With a towering Bruntwood Prize-winning reputation to uphold, hopes were high for this portrayal of individual youth surrounded and trapped by a world much bigger and stronger than itself. War, love and death all rear their heads. In the opening scene, a soggy Blackpool sandcastle is kicked down as soon as its built, its contents covering and scratching the floor in unidentifiable grains; you get the feeling that it’s not going to be a straightforward, crowd-pleasing tale of happy, strife-ridden heroism but rather a story of sheer struggle and perception harrowingly changed by experience.
Every play from the year dot has been about humanity, about individual toil, sacrifice and story. In this case, it is portrayed beautifully through the lost eyes of Carl (smashed out of the ballpark by the amazing Dan Parr), who takes us through the no man’s land of a familiarly decrepit and forgotten seaside town, Blackpool, to the utterly inconceivable no man’s land of Afghanistan.

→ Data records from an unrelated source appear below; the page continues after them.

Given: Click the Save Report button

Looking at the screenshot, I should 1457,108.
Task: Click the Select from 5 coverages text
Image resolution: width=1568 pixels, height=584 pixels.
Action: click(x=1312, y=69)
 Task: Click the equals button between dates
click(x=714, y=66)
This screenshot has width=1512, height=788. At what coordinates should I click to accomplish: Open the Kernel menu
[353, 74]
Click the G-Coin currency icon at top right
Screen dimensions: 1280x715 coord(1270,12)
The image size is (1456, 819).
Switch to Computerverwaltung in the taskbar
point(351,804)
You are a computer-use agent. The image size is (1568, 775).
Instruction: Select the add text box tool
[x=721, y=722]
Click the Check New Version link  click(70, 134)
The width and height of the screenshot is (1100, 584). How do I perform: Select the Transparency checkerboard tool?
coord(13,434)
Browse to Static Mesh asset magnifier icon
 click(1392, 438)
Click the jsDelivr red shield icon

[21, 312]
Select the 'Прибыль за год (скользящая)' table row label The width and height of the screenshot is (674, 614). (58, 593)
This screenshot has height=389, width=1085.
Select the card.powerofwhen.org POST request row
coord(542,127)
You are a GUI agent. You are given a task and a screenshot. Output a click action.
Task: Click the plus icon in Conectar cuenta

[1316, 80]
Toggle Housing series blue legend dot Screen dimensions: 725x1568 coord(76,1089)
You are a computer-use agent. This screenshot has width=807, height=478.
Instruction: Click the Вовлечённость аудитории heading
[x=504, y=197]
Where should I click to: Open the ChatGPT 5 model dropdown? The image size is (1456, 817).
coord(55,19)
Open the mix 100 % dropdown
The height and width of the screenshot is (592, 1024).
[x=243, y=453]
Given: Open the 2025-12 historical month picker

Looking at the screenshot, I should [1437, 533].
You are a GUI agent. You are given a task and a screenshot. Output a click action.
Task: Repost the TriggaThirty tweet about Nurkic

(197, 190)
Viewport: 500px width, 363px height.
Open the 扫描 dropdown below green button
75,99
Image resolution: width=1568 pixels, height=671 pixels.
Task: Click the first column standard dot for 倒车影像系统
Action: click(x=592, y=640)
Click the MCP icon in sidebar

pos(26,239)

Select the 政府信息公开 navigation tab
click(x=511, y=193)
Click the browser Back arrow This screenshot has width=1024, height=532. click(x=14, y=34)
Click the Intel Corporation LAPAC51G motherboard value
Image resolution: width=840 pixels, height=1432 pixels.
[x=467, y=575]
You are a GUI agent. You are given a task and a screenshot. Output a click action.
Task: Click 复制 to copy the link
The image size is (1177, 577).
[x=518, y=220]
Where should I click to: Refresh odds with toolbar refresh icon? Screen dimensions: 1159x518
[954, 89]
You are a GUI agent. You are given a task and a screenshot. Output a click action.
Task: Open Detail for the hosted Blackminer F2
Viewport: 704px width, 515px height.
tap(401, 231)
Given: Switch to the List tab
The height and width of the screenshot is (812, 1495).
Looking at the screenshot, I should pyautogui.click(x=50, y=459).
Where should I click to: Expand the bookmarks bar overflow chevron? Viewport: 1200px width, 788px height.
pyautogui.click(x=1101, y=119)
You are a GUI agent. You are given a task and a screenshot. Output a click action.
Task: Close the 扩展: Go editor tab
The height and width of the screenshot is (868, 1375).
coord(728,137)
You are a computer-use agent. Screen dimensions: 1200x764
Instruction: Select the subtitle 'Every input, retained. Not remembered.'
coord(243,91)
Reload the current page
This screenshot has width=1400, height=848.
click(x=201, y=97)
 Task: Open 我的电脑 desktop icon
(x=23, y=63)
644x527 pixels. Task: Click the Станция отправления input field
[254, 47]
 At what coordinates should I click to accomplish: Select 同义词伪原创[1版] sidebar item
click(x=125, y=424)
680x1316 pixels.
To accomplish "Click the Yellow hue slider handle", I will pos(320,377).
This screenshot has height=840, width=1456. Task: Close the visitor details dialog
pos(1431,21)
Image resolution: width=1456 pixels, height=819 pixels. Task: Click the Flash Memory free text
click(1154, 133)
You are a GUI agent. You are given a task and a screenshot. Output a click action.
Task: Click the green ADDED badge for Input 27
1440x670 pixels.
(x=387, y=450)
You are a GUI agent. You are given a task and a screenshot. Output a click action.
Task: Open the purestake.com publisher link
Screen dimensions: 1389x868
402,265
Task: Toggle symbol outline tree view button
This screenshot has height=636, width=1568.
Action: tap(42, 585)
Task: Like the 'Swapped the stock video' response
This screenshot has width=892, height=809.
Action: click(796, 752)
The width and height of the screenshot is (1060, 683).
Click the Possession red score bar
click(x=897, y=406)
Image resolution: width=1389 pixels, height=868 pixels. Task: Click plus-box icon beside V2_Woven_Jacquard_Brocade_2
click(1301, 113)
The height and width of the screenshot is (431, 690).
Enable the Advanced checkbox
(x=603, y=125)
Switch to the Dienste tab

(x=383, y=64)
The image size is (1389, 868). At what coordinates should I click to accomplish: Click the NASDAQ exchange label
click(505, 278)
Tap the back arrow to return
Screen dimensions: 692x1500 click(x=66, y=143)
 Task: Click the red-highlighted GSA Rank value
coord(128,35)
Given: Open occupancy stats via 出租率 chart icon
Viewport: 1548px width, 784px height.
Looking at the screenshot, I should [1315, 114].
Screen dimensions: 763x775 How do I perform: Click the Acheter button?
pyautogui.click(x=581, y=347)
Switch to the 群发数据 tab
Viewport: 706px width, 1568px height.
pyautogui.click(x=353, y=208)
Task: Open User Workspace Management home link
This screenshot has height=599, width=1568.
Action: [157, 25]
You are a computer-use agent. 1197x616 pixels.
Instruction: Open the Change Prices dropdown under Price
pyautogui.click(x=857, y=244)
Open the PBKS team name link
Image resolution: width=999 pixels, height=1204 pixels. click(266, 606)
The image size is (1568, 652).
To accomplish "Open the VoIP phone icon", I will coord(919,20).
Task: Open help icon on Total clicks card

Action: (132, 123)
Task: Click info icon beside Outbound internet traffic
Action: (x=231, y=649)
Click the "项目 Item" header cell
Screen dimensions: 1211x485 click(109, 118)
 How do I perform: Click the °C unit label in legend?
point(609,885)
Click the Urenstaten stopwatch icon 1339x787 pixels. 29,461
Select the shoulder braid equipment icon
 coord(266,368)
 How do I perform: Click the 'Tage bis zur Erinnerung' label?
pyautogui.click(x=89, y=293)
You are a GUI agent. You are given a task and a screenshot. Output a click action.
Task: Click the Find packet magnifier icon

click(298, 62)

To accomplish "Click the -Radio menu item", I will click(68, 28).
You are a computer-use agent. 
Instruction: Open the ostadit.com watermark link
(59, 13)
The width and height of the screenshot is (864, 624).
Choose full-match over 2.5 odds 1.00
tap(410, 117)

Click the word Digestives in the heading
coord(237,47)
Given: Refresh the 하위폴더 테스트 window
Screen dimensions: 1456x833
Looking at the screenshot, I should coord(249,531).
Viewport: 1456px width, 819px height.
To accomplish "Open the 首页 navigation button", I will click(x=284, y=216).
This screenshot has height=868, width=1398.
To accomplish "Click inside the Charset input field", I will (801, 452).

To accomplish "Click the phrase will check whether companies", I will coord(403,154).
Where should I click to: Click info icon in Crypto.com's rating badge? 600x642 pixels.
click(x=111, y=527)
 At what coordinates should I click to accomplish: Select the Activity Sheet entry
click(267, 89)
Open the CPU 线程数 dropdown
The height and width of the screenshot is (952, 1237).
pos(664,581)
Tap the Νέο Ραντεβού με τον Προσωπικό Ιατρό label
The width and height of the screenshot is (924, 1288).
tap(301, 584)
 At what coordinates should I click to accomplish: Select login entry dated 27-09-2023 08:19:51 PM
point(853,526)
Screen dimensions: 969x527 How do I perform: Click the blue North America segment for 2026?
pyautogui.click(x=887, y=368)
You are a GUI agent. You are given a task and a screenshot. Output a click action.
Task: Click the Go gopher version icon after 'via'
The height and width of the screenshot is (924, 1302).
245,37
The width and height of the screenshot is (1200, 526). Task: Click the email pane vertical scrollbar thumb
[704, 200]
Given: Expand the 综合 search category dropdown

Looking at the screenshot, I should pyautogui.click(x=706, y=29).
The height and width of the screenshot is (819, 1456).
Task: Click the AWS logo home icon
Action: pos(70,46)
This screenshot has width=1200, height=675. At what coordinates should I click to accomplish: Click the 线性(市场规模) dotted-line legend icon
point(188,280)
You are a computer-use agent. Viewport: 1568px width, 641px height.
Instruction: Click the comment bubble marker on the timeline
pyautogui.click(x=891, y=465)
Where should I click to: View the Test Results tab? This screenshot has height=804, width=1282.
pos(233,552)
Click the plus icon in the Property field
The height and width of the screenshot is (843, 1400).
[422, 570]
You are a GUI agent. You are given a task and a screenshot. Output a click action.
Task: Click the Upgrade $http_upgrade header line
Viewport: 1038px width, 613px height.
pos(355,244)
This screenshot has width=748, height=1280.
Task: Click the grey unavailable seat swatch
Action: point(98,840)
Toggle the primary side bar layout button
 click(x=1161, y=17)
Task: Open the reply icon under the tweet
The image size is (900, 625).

The audience is initially lulled into the recognisable world of the everyman, cornered and kicking out at the world he was brought up in. He wants more, running constantly from pier to pier trying to beat out loss and the frustration that there have to be bigger fish for him to fry, but getting no closer to knowing what those fish are or where to fry them. He lacks parental insight and direction in equal measure, and the army finds him, offering an escape route on a silver platter, complete with globe-trotting camaraderie and heroism. What he actually experiences is both the discovery and destruction of himself. Facing death on all sides but seeing a meaning to life for the first time, in all its full-frontal honesty.
The most awe-worthy aspect to Gareth Farr’s narrative is his ability to balance the heroic with normality; Carl the Lad schmoozing, boozing and collecting dole in the same corners of Blackpool that he never left to Carl the same lost boy now killing, running, courageously caring and valuing saving above being saved. Farr manages to be unpretentiously and colloquially poetic, drawing the audience in with pace and sincerity. All the while, the army is never once slurred. He is perpetually and shockingly sudden in his narrative but never with so much as a sniff of an anti-war agenda. A delicate theme to play with that I have rarely seen so impressively pulled-off.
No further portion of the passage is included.